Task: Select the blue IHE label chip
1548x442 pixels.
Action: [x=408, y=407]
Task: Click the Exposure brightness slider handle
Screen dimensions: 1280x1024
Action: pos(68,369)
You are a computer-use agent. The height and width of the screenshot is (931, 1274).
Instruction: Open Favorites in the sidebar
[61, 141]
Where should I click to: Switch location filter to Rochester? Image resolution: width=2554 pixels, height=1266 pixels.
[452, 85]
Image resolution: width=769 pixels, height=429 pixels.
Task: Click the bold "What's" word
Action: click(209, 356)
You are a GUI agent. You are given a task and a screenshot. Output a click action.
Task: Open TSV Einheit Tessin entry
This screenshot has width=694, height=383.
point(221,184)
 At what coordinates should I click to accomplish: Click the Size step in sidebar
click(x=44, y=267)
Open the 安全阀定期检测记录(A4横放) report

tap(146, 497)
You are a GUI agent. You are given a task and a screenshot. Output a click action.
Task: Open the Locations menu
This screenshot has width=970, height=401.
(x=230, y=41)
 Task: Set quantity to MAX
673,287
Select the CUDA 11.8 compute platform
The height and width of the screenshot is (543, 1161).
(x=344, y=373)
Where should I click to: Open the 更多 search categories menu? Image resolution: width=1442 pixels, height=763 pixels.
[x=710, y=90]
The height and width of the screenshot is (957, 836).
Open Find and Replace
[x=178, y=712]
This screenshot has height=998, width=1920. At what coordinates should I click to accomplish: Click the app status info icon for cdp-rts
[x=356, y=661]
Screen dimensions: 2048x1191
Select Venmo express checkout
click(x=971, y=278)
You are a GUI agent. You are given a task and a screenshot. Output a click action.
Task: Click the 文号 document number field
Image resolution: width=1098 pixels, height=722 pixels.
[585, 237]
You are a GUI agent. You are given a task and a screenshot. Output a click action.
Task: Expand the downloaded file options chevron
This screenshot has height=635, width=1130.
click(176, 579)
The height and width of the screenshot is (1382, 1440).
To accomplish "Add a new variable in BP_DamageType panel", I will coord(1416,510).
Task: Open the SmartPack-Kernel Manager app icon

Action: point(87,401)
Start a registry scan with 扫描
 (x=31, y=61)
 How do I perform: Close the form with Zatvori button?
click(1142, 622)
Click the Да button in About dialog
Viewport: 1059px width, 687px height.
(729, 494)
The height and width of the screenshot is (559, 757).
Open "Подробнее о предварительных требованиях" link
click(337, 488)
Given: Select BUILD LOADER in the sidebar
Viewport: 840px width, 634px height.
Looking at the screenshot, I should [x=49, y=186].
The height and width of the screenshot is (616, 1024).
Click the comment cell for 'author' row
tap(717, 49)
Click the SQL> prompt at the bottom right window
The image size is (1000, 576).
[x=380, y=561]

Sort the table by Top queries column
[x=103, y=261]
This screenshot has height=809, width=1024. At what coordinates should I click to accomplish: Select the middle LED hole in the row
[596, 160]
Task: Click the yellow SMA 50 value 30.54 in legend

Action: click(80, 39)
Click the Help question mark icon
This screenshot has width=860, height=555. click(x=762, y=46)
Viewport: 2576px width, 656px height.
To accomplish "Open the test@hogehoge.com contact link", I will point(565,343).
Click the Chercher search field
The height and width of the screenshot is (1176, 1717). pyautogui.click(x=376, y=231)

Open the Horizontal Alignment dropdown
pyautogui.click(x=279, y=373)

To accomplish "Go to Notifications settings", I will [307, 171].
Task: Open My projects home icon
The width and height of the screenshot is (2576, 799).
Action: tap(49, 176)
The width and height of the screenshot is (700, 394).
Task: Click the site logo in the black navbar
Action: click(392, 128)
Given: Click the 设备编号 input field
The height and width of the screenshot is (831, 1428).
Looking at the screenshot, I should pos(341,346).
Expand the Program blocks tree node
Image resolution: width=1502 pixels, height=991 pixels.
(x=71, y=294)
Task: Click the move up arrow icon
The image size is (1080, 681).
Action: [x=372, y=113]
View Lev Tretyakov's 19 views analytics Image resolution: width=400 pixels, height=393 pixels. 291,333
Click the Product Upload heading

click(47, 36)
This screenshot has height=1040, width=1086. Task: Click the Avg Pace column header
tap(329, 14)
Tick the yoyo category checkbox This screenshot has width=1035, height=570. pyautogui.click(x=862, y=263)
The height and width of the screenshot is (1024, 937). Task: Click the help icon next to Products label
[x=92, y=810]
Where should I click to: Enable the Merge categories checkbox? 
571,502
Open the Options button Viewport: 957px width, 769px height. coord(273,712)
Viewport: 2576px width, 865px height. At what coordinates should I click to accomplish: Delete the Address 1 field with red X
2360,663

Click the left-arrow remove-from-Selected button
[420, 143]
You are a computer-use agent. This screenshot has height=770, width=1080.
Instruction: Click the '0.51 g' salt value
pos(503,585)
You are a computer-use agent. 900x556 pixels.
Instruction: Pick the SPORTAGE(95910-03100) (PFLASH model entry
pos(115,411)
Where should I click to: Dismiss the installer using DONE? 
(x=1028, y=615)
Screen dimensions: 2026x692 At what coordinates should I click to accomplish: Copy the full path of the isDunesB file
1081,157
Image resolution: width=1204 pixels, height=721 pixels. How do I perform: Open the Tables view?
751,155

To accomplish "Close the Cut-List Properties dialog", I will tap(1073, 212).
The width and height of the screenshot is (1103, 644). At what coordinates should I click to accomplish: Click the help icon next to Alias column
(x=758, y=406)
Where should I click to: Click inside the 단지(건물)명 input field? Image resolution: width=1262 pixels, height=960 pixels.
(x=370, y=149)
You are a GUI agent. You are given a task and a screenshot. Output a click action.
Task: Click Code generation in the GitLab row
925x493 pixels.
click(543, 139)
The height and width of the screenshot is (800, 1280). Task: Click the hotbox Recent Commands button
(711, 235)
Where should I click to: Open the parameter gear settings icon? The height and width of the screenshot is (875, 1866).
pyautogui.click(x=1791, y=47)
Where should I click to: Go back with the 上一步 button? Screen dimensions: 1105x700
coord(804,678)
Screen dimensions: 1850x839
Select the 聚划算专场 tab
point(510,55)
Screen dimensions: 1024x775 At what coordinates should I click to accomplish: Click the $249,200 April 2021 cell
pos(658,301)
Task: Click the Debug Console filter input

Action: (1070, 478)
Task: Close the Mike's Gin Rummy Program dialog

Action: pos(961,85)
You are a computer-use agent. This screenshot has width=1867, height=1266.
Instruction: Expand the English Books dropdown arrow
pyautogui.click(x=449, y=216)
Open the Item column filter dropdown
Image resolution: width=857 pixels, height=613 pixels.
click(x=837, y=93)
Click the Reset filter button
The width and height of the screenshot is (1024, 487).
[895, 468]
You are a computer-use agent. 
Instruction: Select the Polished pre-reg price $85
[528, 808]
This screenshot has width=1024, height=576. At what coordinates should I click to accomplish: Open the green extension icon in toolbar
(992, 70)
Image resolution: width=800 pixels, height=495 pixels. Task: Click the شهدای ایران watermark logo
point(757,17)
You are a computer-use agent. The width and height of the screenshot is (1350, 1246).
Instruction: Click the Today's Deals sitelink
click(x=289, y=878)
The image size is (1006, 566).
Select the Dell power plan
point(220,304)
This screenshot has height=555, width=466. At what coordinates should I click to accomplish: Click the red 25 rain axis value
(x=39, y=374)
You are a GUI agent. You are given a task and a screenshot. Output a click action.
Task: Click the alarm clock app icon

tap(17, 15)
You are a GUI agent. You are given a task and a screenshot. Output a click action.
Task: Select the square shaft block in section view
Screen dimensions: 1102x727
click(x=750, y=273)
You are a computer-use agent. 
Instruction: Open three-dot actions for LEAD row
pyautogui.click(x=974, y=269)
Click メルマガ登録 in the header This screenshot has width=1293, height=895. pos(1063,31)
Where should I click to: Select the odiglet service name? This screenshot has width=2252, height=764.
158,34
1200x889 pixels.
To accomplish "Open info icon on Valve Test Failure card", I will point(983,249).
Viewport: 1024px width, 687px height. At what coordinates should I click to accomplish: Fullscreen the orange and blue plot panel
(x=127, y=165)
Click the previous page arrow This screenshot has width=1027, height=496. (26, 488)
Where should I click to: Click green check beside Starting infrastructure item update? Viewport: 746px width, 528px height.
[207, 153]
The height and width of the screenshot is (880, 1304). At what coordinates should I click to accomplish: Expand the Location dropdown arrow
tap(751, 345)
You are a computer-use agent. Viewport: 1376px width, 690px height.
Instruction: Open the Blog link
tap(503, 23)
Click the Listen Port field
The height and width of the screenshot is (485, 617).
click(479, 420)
# # #
ASSIGNMENT:
When a line in the data contains the string "computer", copy that line.

ANSWER TO THIS TASK:
You are a computer-use agent. The height and width of the screenshot is (931, 1274).
You are a computer-use agent. This screenshot has height=770, width=1080.
You are a computer-use agent. 900x556 pixels.
You are a computer-use agent. This screenshot has width=1867, height=1266.
You are a computer-use agent. 
You are a computer-use agent. The width and height of the screenshot is (1350, 1246).
You are a computer-use agent. 
You are a computer-use agent. Viewport: 1376px width, 690px height.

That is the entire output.